[begin Selected passage]

EP by Q ARE
- Released: December 16, 2024
- Genre: Pop
- Length: 14:00
- Label: Q_ARE Records

= EGO (Q ARE EP) =

2024 EP by Q_ARE

EGO is the first EP by Chilean boy band Q ARE. It was released independently on December 16, 2024 by Q_ARE Records.

== Background and development ==
EGO is a bilingual track that combines English and Spanish lyrics. About this, member Aiden said, “Spanish is very complex and you can construct beautiful phrases, while English is more interpretative, one word can have several meanings. So combining both languages can make a song have many layers and meanings.”

== Promotion ==
There was no official tv or radio promotion for this EP. The only performance of EGO was on NTV Chile’s “Efecto N”, although no official video has been uploaded — a reupload of the stream exists on TikTok. The band instead promoted through their social media accounts, uploading dance trends.

[end Selected passage]

- _Problems_:
1. In the EGO article, on which TV program was EGO performed?
2. Can you sum up the EGO article in two sentences?

[begin Recorded data]

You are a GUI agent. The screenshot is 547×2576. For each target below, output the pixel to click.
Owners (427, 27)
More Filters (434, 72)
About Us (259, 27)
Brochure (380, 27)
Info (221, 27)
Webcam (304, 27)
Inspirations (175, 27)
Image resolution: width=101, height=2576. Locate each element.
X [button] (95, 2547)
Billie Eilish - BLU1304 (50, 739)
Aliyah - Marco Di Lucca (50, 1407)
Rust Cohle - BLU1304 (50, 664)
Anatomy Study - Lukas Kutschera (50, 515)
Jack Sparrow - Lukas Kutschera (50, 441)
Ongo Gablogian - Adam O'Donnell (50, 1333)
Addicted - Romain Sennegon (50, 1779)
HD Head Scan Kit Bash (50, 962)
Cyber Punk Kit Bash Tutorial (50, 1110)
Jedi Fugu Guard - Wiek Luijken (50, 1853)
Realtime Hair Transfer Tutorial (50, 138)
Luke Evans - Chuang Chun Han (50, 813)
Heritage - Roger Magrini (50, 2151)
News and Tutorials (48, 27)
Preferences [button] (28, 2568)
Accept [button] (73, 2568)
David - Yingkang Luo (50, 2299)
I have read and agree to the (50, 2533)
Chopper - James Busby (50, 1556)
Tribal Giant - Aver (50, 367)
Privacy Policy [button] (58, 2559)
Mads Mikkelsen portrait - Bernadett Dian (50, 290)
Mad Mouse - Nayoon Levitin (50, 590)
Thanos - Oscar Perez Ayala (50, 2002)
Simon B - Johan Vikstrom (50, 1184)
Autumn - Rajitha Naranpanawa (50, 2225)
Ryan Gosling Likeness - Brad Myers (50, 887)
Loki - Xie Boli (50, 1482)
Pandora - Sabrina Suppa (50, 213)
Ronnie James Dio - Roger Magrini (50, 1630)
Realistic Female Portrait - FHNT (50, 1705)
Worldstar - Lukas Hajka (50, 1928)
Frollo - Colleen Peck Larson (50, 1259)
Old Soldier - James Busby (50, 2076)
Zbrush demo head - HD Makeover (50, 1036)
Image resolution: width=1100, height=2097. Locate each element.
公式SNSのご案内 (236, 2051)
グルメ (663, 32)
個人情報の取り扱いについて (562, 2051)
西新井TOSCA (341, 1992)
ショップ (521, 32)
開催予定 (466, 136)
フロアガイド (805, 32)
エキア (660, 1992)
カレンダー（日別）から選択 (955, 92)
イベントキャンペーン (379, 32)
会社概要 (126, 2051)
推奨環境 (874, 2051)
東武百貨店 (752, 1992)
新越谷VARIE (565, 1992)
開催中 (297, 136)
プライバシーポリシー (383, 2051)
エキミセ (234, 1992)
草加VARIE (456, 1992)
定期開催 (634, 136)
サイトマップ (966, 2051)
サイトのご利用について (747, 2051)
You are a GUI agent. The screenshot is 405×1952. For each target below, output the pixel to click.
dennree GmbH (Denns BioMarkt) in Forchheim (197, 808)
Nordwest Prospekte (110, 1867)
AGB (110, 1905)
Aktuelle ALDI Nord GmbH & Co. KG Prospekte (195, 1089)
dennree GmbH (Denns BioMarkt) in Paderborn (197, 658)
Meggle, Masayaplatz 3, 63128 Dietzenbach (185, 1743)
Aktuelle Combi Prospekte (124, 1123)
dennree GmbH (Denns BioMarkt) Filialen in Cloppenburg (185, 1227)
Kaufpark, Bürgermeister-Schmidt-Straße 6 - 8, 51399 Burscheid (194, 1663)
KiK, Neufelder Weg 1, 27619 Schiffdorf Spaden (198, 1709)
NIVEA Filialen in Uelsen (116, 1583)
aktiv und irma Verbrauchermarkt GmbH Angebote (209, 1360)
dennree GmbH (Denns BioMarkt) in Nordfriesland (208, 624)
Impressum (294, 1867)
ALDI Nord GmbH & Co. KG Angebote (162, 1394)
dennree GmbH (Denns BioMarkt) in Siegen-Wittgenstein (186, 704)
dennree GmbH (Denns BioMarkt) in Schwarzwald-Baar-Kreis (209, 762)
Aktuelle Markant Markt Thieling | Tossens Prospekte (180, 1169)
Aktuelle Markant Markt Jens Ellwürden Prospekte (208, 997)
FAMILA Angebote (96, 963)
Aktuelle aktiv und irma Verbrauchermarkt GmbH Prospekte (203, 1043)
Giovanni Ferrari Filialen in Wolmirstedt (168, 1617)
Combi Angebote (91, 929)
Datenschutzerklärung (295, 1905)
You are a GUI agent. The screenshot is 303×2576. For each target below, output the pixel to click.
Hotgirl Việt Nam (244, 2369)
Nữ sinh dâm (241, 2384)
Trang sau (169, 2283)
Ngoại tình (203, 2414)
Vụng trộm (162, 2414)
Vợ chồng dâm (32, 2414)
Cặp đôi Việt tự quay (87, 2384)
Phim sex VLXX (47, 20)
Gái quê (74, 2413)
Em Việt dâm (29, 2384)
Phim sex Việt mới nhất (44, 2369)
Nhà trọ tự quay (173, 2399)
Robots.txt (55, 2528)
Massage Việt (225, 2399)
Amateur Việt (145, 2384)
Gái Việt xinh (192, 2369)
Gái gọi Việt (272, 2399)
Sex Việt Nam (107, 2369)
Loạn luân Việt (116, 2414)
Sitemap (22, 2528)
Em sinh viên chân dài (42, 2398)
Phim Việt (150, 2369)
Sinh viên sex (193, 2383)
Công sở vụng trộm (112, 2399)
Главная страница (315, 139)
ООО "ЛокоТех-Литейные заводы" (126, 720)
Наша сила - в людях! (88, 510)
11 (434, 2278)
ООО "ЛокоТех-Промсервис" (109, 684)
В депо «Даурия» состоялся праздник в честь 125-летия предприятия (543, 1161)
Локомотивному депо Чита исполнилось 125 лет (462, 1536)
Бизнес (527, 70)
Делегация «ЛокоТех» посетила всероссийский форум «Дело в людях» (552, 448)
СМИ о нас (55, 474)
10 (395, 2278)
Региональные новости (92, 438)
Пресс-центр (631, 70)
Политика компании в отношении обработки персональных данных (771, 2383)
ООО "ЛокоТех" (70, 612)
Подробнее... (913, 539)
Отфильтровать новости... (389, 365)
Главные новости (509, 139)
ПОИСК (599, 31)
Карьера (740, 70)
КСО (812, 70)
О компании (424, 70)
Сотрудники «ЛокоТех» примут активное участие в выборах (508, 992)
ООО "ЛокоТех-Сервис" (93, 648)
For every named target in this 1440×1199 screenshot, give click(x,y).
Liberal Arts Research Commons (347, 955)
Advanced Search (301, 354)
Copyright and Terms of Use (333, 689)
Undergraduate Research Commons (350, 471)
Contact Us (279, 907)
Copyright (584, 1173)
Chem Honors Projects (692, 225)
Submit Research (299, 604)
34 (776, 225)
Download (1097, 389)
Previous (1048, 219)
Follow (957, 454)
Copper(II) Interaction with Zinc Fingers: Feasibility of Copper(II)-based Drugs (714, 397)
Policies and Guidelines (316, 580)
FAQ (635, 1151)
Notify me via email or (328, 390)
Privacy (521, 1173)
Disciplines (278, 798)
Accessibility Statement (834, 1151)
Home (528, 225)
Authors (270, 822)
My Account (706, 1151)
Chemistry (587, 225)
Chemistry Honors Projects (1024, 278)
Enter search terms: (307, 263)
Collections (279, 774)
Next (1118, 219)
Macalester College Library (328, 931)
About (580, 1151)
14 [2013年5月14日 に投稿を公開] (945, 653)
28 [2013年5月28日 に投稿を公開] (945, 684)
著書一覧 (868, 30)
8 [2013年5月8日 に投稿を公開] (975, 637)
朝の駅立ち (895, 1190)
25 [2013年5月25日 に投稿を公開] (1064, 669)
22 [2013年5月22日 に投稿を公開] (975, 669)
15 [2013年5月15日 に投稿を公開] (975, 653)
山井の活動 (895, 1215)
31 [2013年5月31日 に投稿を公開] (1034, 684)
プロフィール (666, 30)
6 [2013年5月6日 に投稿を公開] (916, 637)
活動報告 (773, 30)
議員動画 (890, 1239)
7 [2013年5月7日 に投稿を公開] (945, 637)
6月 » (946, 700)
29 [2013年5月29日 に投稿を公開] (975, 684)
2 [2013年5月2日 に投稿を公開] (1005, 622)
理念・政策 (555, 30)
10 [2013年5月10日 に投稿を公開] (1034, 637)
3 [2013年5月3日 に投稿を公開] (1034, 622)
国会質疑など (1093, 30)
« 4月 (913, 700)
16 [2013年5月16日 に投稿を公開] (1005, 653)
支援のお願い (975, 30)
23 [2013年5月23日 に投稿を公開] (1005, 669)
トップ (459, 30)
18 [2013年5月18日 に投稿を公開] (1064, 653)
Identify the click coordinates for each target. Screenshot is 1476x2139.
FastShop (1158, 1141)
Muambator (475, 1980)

[end Recorded data]

- _Task-by-task results_:
1. NTV Chile's "Efecto N."

2. EGO is the first EP by Chilean boy band Q ARE, released independently on December 16, 2024 by Q_ARE Records, and it combines English and Spanish lyrics. It had no official TV or radio promotion apart from a single performance on NTV Chile's "Efecto N," and the band instead promoted it by uploading dance trends to their social media accounts.